- [Consigne 1]
Recopiez la partie de la liste qui commence à la ligne contenant « The width and height of the screenshot is (944, 780). » et s'arrête après la ligne contenant « pyautogui.click(x=668, y=304) », en remplaçant « settings gear » par « settings cog » sans rien changer d'autre.

- [Texte]
+ + + +

L’appel interjeté à l’égard de la nouvelle cotisation établie en vertu de la Loi de l’impôt sur le revenu pour l’année d’imposition 2006 est rejeté, conformément aux motifs du jugement ci‑joints.

 

 

 

Signé à Ottawa, Canada, ce 18e jour de novembre 2011.

 

 

 

« François Angers »

Juge Angers

 

 

 

Traduction certifiée conforme

ce 13e jour de décembre 2011.

 

Jean-François Leclerc-Sirois, LL.B, M.A.Trad.Jur.


 

 

 

 

Référence : 2011 CCI 508

Date : 2011118

Dossier : 2009-3948(IT)I

ENTRE :

BROOKS ALLISEN,

appelant,

et

 

SA MAJESTÉ LA REINE,

intimée.

 

 

[traduction française officielle]

 

 

MOTIFS DU JUGEMENT

Le juge Angers

 

[1]              L’appel en cause porte sur l’année d’imposition 2006 de l’appelant. Dans sa déclaration de revenu pour cette année, l’appelant a déclaré et demandé une déduction à l’égard d’une perte au titre d’un placement d’entreprise (la « PTPE ») de 25 000 $. Le ministre du Revenu national (le « ministre ») a établi une nouvelle cotisation à l’égard de l’appelant, où il a refusé la déduction demandée pour la PTPE et accordé une déduction pour perte en capital de 25 000 $.

+ + + +

- [Matériel d'exercice]
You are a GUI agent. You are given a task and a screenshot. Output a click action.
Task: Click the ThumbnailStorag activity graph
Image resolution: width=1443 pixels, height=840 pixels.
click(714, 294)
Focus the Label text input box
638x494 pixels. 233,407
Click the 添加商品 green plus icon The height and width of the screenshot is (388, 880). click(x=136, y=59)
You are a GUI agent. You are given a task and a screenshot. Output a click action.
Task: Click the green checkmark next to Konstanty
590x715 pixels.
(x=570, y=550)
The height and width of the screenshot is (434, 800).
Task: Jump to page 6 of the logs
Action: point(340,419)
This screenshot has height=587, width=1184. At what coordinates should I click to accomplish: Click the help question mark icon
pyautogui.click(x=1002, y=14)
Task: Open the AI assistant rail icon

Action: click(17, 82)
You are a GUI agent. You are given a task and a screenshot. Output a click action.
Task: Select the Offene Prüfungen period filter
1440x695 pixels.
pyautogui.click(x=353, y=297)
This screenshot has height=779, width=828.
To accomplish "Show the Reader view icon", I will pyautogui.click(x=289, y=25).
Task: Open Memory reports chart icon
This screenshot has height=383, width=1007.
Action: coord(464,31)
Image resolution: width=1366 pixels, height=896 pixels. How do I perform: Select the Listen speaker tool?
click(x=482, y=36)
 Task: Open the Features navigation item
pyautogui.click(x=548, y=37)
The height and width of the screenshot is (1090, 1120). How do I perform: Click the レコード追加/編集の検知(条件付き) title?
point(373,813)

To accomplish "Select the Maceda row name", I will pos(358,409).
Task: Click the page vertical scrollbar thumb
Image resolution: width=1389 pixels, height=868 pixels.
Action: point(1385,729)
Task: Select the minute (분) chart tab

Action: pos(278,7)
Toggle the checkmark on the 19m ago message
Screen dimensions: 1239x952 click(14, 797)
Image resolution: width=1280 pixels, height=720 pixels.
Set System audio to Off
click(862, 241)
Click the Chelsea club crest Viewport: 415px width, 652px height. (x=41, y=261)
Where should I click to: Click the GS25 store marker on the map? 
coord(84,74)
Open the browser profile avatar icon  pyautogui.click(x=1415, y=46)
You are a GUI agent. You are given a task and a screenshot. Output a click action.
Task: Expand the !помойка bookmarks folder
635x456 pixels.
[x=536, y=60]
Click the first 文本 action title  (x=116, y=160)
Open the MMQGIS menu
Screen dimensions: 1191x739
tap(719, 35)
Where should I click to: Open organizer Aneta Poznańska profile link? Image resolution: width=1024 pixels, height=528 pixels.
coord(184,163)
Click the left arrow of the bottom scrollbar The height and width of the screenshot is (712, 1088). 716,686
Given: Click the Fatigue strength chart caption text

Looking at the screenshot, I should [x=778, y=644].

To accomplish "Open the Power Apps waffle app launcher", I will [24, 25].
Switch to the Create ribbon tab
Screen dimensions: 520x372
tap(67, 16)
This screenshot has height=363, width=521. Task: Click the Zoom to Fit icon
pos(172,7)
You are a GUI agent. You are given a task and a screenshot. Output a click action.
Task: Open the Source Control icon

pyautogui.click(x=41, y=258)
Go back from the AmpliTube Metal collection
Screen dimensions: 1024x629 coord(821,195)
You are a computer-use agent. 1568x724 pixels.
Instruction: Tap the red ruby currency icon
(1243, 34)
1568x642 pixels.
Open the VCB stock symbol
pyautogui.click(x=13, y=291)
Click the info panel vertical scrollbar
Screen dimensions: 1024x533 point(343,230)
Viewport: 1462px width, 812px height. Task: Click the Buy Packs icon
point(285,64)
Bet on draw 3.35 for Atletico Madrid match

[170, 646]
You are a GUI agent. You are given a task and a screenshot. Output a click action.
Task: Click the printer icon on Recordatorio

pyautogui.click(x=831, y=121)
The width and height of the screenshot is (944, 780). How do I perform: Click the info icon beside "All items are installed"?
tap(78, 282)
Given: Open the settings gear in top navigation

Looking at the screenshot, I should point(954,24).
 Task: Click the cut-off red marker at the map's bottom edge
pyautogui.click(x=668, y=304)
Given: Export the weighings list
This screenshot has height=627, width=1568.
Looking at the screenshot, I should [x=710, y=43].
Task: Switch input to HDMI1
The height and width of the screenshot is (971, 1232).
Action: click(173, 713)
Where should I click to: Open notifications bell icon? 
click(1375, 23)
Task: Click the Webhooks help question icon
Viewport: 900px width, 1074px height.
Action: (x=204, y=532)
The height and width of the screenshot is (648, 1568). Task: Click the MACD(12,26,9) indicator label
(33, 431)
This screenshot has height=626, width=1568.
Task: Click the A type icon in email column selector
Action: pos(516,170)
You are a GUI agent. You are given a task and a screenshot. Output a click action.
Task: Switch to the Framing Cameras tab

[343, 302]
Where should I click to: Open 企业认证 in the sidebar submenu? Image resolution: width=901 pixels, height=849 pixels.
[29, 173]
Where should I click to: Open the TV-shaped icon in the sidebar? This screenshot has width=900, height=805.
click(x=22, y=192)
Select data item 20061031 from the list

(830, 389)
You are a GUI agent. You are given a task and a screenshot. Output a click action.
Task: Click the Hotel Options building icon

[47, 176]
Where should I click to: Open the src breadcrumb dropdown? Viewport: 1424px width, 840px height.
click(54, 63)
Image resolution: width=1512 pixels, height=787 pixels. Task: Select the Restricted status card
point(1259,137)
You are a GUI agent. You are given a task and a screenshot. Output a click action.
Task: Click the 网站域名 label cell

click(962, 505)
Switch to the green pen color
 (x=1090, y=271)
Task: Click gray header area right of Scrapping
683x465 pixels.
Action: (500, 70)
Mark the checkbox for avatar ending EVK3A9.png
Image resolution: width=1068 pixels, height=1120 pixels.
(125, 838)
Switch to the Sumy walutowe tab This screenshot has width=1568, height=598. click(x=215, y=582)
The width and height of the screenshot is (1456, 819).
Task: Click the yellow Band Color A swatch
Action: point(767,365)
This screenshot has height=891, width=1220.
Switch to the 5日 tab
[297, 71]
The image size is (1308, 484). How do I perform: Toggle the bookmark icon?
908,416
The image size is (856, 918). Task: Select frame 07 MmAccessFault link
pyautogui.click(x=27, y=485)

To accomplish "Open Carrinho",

+ + + +

- [Consigne 2]
Répondez à ces questions d'après le texte ci-dessus.
(a) Sur quelle année d'imposition porte l'appel ?
(b) Dans quelle ville et à quelle date le jugement a-t-il été signé ?
(c) Quel est le montant de la perte au titre d'un placement d'entreprise déclarée par l'appelant ?

- [Réponse 1]
The width and height of the screenshot is (944, 780). How do I perform: Click the info icon beside "All items are installed"?
tap(78, 282)
Given: Open the settings cog in top navigation

Looking at the screenshot, I should point(954,24).
 Task: Click the cut-off red marker at the map's bottom edge
pyautogui.click(x=668, y=304)

- [Réponse 2]
(a) L'année d'imposition 2006.
(b) À Ottawa, le 18 novembre 2011.
(c) 25 000 $.